Hospital Readmissions After Severe Sepsis Often Preventable

Laurie Barclay, MD

March 11, 2015

Readmissions within 90 days of hospitalizations for severe sepsis are common, according to a research letter published in the March 10 issue of JAMA. In addition, just more than 40% of the readmissions were for diagnoses that could potentially be prevented or treated early to avoid hospitalization.

"We sought to determine the most common readmission diagnoses after hospitalization for severe sepsis, the extent to which readmissions may be potentially preventable by posthospitalization ambulatory care, and whether the pattern of readmission diagnoses differs compared with that of other acute medical conditions," write Hallie C. Prescott, MD, from the University of Michigan, Ann Arbor, and colleagues.

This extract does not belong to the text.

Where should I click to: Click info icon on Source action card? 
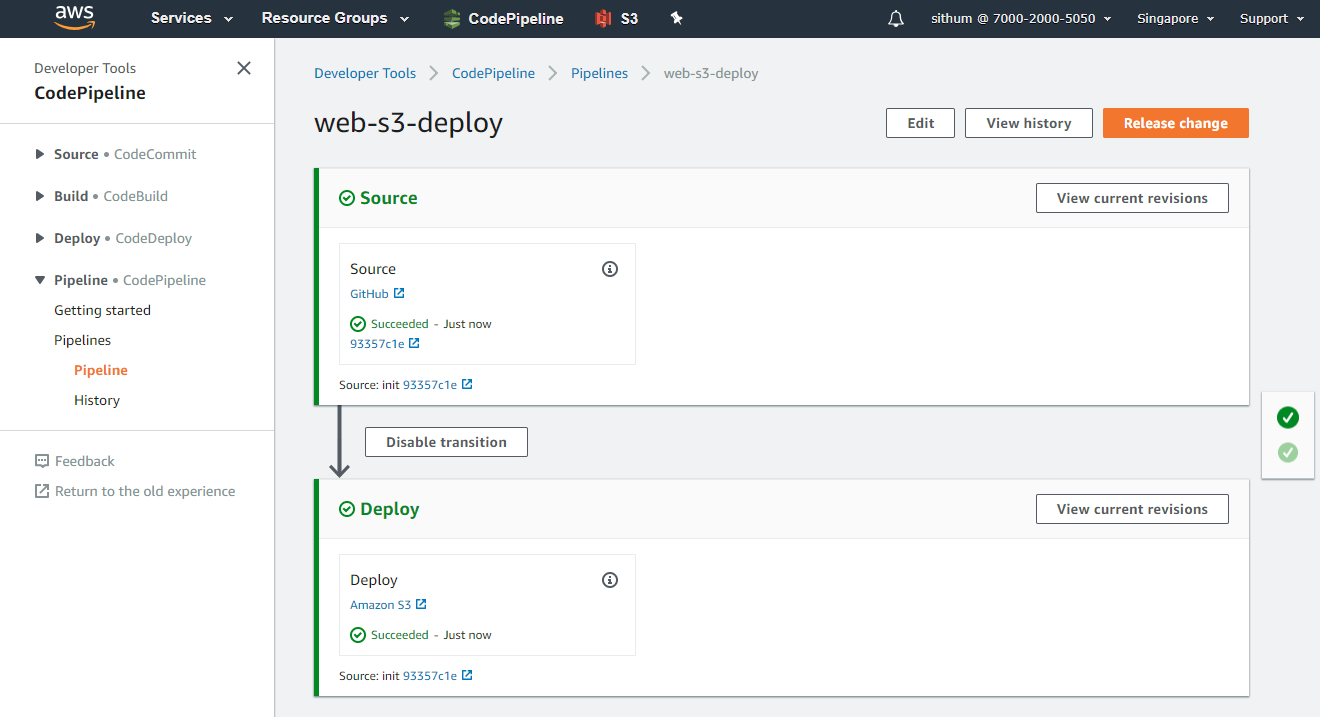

The investigators analyzed data from the US Health and Retirement Study, a nationally representative sample of households including adults aged at least 50 years, with linkage to Medicare claims from 1998 to 2010. They identified hospitalizations for severe sepsis and matched these to hospitalizations for other acute medical conditions on the basis of age, sex, postdischarge comorbidity, prehospitalization functional disability, and length of hospitalization.

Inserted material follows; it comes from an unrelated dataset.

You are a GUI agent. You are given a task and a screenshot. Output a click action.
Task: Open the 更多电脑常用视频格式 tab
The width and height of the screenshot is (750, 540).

Analysis of allowed determination of what percentage of rehospitalizations could potentially be prevented.

Of 3494 hospitalizations for severe sepsis, 2843 (81.4%) survived to discharge, and 1115 (42.6%) were rehospitalized within 90 days.

When the researchers analyzed the readmissions looking for ambulatory care sensitive conditions (ACSCs), or diagnoses for which effective outpatient care may lower rates of hospitalization, they found that more than one fifth (22.1%; 95% confidence interval [CI], 20.3% - 24.5%) of rehospitalizations were for ACSCs, including heart failure, pneumonia, exacerbation of chronic obstructive pulmonary disease, and urinary tract infection. In comparison, 19.1% (95% CI, 17.7% - 20.7%) of readmissions among patients with other acute medical conditions were for ACSCs (P = .02). ACSCs accounted for several of the 10 most common readmission diagnoses.

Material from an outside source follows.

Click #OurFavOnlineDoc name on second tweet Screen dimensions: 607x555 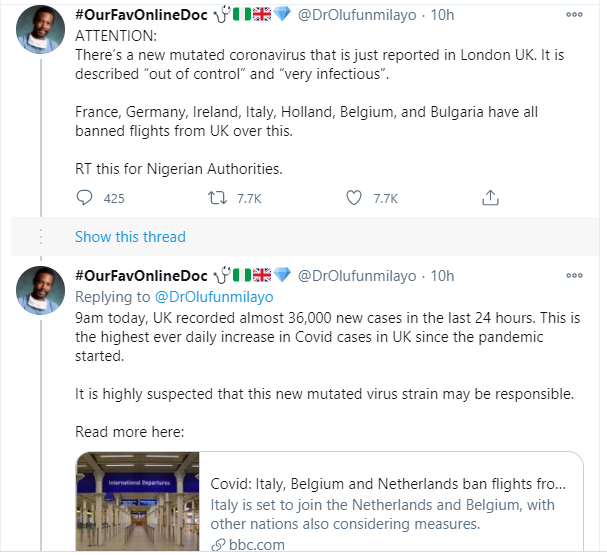coord(141,276)
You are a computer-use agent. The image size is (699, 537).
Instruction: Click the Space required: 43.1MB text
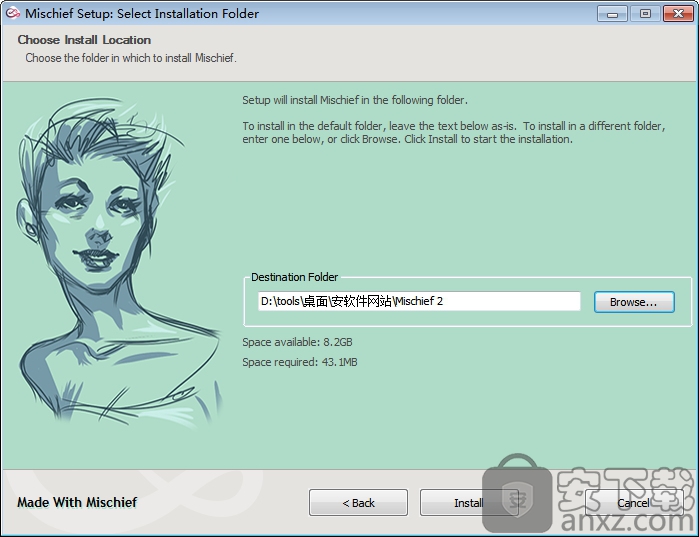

Using an expanded definition for ACSCs, they accounted for 41.6% (95% CI, 39.1% - 44.1%) of 90-day readmissions after severe sepsis compared with 37.1% (95% CI, 34.8% - 39.5%; P = .009) for matched patients with other acute medical conditions.

Survivors of severe sepsis also had higher rates of readmission for sepsis, for renal failure, and for any infection (sepsis, pneumonia, urinary tract, and skin or soft tissue infection; 11.9% [95% CI, 10.6% - 13.1%] vs 8.0% [95% CI, 7.0% - 9.1%]; P < .001).

"Readmissions within 90 days after hospitalization for severe sepsis were common, and 42% occurred for diagnoses that could potentially be prevented or treated early to avoid hospitalization compared with 37% after matched acute medical conditions," the authors conclude.

"A limitation of the present study is that we inferred the potential preventability of rehospitalizations by measuring readmissions for ACSCs.... [F]urther study is warranted of the feasibility and potential benefit of postdischarge interventions tailored to patients' personalized risk for a limited number of common conditions."

The National Institutes of Health, Department of Veterans Affairs Health Services Research & Development Service, and National Institute on Aging funded this study. The authors have disclosed no relevant financial relationships.